Colossal (2016 – EUA) 

A premissa soa inusitada. E não só ela, porque o filme dirigido pelo espanhol Nacho Vigalondo mistura a narrativa indie (aquela típica de Sundance) de dramas pessoais e personagens losers, com monstros gigantes (sim, algo como o Godzilla). E me pergunto, porquê não? Até ai tudo bem, o que mais buscamos é o novo, o inusitado. Pois bem, o resultado… bem, o resultado são outros quinhentos.

Vigalondo nunca abre mão dos preceitos desse cinema indie americano mesmo, nossa protagonista (Anne Hathaway) surge desempregada, à beira do alcoolismo e ganha um pé-na-bunda do namorado (Dan Stevens) nada mais indie americano, não é?
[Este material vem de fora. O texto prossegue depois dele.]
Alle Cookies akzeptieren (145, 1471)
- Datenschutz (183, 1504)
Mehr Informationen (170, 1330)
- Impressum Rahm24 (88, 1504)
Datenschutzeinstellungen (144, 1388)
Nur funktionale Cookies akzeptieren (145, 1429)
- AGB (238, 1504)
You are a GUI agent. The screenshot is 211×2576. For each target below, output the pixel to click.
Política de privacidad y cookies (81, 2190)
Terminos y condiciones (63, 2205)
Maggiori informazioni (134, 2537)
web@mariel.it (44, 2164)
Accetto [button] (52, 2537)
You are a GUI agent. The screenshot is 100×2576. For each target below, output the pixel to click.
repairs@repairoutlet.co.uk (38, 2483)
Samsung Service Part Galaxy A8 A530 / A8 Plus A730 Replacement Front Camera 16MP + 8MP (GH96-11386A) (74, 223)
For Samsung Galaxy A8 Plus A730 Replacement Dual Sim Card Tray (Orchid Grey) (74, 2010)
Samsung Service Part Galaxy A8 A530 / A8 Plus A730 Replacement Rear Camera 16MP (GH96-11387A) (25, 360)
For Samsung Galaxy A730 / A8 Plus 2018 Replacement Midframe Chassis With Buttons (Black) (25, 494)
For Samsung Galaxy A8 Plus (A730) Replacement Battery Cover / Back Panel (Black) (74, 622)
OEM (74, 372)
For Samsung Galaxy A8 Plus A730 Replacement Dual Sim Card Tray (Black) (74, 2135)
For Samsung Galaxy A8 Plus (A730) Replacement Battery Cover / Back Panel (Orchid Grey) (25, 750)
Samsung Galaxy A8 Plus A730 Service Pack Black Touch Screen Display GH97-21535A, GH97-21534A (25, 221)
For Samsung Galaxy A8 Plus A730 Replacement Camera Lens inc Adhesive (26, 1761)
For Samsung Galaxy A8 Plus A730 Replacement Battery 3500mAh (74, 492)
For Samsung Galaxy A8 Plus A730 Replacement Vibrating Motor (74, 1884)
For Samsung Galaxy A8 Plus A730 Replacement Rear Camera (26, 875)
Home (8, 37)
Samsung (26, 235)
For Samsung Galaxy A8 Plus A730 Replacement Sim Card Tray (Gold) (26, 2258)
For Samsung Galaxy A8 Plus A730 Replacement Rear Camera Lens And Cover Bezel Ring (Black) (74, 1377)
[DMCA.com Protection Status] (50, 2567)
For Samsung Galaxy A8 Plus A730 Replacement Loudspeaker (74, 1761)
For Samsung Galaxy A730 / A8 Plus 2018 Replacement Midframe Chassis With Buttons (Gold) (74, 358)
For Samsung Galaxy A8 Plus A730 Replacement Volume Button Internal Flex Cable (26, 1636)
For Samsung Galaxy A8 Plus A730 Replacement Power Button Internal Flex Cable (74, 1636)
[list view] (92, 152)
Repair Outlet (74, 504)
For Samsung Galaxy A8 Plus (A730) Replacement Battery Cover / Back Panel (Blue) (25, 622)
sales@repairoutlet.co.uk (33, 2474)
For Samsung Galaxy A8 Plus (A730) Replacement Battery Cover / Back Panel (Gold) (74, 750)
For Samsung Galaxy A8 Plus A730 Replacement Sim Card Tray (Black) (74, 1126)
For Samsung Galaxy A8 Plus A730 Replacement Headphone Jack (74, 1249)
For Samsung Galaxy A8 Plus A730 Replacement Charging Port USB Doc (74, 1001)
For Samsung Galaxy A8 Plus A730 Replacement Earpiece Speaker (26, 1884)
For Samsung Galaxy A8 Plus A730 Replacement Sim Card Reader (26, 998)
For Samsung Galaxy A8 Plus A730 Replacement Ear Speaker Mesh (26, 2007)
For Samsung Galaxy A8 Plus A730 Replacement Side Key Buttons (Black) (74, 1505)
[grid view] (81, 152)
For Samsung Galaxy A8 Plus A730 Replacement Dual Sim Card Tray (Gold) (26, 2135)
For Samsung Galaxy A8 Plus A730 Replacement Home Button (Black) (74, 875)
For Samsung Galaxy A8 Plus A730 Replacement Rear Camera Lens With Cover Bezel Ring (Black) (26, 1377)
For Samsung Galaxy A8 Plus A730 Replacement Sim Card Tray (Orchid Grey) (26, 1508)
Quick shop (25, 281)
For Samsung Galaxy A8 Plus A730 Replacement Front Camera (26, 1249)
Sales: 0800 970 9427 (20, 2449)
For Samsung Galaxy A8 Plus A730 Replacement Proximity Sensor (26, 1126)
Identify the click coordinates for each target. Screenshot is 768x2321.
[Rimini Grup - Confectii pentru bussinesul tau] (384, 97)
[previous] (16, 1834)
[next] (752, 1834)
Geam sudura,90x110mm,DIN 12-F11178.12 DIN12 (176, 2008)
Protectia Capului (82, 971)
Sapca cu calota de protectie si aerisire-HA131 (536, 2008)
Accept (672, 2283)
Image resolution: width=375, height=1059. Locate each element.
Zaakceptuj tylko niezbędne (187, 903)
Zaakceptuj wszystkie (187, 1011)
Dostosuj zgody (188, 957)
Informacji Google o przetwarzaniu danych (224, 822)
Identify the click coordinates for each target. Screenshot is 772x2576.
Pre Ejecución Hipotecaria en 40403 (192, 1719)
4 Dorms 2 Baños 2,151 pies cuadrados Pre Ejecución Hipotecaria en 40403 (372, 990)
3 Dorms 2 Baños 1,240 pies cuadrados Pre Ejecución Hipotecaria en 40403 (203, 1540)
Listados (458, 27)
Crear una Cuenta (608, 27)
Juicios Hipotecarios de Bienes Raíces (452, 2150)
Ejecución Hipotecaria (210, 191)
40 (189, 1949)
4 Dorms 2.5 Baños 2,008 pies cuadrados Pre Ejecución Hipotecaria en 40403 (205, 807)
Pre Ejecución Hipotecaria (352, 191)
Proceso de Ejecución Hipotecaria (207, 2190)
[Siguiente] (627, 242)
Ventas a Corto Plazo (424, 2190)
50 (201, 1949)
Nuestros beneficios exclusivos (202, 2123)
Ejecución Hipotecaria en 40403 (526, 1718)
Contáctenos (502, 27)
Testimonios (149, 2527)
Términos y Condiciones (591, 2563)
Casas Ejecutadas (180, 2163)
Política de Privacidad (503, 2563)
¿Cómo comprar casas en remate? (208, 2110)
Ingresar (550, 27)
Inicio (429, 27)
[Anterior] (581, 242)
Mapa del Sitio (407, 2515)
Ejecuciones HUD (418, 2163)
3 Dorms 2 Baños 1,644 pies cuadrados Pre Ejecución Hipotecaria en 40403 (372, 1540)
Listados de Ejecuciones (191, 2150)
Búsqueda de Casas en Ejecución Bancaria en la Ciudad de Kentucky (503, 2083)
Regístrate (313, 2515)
Ao voltar a sua cidade natal, e reencontrar antigos amigos, estranhos monstros aparecem em Seul. Só que o filme dá uma guinada ainda mais forte no lado dramático de seus personagens, algo entre o vilão e o politicamente incorreto. Fragilidades como ciúmes e aceitação se tornam armas nas mãos de vilões, e o que parecia ser um filme divertido, nunca se sustenta como sua proposta se colocava. E a decepção pode vir como um tombo de uma altura ainda maior do que as expectativas prometidas.